→ What you have to do: Gather from the material every line that contains the string "search".

→ Dataset entries:
Start of Block
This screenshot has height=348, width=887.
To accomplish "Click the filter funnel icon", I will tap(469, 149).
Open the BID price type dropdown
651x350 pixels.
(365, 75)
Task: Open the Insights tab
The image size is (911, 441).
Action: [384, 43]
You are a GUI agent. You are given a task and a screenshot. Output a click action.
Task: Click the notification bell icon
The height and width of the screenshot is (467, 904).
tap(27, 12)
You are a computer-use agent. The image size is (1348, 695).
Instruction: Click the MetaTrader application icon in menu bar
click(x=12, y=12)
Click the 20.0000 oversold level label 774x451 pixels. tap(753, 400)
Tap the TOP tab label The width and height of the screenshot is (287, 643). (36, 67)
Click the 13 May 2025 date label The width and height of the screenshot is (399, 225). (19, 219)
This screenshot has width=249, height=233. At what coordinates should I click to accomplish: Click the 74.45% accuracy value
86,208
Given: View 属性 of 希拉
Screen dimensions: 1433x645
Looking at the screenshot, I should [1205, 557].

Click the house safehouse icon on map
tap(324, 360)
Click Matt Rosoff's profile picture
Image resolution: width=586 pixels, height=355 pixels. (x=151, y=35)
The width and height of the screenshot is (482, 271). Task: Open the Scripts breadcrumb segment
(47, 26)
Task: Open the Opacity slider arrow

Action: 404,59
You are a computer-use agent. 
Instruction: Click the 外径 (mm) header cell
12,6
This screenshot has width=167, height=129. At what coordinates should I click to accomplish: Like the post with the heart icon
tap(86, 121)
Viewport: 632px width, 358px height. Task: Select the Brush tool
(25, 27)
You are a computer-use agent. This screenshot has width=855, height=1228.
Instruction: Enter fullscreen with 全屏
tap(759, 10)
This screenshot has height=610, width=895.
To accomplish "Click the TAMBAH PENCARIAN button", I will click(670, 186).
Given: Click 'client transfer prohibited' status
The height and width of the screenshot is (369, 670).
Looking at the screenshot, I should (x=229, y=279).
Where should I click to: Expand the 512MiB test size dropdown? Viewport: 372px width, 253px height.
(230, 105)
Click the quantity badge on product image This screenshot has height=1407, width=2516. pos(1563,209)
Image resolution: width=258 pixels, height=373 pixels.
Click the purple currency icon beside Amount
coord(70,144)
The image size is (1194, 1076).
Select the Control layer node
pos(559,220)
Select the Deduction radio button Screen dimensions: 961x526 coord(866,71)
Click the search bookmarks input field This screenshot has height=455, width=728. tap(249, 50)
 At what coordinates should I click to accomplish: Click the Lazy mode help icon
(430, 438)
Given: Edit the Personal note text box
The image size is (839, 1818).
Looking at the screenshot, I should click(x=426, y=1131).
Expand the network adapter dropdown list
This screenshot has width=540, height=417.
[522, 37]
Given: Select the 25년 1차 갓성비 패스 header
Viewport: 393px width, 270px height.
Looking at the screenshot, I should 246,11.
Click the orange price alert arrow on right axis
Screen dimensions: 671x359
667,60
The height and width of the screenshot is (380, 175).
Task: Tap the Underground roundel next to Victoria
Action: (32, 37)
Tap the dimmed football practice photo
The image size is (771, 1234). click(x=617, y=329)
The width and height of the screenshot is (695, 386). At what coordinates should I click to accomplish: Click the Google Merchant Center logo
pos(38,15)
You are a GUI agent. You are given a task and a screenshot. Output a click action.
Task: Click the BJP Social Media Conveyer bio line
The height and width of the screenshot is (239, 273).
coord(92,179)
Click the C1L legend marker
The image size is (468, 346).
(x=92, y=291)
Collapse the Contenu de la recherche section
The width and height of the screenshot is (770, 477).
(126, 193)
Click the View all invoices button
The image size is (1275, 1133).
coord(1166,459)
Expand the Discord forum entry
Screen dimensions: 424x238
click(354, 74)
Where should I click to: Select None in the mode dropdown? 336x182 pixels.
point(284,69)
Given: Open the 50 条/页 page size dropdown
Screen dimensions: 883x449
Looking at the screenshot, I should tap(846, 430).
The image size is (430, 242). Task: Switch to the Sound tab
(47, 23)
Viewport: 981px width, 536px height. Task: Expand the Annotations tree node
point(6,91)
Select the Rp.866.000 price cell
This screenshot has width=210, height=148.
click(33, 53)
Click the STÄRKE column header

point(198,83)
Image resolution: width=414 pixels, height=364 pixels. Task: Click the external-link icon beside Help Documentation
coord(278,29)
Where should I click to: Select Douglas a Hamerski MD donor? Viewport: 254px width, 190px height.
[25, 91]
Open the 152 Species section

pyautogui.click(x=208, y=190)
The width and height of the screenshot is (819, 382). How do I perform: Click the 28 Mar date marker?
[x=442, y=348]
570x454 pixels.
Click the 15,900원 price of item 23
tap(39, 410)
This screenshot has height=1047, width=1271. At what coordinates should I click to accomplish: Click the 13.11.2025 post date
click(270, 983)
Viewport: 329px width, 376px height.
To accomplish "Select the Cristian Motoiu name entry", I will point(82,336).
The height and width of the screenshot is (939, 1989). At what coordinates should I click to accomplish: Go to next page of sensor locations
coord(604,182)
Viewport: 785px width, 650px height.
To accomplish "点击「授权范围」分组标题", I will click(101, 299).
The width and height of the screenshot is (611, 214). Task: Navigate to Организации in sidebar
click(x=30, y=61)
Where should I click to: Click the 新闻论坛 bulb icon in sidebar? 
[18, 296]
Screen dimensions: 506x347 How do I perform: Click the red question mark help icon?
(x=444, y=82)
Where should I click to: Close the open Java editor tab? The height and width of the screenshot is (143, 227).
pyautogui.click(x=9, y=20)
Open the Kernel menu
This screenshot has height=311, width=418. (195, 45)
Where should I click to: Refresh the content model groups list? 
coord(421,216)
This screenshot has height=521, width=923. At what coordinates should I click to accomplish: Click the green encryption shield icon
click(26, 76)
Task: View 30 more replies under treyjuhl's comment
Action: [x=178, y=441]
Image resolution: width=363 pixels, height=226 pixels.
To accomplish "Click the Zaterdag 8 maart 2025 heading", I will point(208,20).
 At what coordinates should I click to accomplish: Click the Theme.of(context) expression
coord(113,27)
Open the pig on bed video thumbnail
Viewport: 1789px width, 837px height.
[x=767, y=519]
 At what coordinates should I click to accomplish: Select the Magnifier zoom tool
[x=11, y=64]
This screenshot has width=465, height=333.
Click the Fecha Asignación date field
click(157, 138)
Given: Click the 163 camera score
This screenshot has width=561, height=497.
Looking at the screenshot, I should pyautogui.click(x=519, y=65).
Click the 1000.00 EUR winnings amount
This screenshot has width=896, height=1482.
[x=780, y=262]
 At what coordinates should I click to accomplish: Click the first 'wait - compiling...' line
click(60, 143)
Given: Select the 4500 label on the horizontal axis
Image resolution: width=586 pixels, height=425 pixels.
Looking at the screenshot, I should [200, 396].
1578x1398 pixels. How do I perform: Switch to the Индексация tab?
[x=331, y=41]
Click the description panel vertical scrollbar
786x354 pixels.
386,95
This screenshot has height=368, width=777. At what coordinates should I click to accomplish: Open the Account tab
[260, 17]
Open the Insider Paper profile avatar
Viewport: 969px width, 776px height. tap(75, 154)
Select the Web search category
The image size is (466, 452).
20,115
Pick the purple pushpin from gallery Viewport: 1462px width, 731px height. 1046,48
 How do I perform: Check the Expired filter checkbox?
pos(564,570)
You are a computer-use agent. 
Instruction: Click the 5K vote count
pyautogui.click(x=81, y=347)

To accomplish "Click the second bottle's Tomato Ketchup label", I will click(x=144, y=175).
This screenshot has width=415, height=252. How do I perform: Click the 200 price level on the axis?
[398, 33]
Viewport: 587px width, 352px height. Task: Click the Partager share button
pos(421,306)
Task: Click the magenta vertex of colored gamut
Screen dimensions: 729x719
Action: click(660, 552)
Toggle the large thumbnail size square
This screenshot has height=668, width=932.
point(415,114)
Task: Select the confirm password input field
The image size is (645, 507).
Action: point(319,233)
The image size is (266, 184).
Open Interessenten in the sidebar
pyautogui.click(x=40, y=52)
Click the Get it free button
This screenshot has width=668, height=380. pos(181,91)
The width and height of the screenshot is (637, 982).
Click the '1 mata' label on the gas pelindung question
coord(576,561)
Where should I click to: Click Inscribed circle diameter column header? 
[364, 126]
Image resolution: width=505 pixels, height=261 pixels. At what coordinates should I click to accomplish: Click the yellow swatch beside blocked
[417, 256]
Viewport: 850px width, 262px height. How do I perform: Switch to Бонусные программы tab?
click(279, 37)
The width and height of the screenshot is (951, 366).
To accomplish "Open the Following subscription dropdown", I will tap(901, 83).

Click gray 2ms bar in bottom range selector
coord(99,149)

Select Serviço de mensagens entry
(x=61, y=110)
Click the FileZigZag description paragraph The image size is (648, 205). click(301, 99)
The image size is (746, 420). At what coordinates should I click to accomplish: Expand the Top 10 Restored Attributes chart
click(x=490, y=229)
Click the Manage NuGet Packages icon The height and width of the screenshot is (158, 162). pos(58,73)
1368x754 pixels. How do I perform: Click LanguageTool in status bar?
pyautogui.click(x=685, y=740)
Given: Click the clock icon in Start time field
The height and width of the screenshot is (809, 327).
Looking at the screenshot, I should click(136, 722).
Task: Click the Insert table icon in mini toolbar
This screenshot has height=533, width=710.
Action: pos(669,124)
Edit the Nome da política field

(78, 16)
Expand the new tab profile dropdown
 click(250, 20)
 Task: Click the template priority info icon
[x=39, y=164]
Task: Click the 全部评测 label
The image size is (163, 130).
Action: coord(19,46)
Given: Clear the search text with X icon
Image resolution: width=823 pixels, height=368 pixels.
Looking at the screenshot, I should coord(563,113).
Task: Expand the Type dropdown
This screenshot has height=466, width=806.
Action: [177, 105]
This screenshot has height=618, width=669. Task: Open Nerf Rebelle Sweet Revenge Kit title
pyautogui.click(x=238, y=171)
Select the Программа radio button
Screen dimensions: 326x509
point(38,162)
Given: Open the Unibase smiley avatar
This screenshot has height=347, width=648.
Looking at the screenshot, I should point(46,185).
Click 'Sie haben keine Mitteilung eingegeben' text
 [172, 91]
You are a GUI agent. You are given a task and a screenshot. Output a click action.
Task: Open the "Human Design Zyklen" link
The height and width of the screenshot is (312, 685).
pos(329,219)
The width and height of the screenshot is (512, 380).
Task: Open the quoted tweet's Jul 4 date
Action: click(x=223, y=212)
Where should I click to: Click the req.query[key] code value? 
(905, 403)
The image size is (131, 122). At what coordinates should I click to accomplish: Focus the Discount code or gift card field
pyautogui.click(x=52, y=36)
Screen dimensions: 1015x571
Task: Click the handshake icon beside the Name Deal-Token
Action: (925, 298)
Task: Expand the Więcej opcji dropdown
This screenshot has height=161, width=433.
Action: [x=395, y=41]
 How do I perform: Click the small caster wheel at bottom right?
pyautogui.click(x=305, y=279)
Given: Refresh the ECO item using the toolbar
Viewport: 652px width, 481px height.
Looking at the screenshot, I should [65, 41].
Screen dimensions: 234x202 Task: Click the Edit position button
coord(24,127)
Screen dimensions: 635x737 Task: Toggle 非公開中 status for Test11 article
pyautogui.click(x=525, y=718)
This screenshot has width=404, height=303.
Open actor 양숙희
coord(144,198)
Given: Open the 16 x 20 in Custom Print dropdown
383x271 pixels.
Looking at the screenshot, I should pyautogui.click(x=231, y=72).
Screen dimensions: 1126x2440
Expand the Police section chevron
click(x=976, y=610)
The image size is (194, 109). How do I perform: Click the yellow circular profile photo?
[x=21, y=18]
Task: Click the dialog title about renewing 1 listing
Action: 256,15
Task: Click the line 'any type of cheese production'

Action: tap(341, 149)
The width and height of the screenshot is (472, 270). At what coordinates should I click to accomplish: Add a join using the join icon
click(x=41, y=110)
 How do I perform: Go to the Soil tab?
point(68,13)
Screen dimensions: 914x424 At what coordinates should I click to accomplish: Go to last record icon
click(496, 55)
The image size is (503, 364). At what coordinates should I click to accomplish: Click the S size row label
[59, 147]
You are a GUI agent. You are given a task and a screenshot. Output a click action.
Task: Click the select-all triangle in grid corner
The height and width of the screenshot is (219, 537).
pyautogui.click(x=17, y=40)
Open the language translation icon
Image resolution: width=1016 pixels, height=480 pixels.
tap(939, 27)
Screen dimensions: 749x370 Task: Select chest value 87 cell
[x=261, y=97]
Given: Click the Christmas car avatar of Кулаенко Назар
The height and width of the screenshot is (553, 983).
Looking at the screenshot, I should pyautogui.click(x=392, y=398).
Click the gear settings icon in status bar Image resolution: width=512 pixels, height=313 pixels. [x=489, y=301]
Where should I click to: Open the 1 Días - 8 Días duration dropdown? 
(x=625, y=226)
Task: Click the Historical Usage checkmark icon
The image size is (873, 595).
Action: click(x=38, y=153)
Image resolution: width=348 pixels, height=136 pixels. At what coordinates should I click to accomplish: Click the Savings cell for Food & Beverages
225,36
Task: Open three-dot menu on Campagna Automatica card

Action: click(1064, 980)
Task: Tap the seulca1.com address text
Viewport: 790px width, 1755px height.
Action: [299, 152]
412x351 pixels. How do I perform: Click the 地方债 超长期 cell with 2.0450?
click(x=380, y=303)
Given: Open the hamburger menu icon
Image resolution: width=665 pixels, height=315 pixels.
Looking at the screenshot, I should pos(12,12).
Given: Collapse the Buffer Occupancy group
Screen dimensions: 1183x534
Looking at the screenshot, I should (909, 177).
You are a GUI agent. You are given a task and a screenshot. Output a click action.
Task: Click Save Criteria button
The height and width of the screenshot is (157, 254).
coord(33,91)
End of Block
→ Answer to the problem:
Click the search bookmarks input field This screenshot has height=455, width=728. tap(249, 50)
Select the Web search category
Given: Clear the search text with X icon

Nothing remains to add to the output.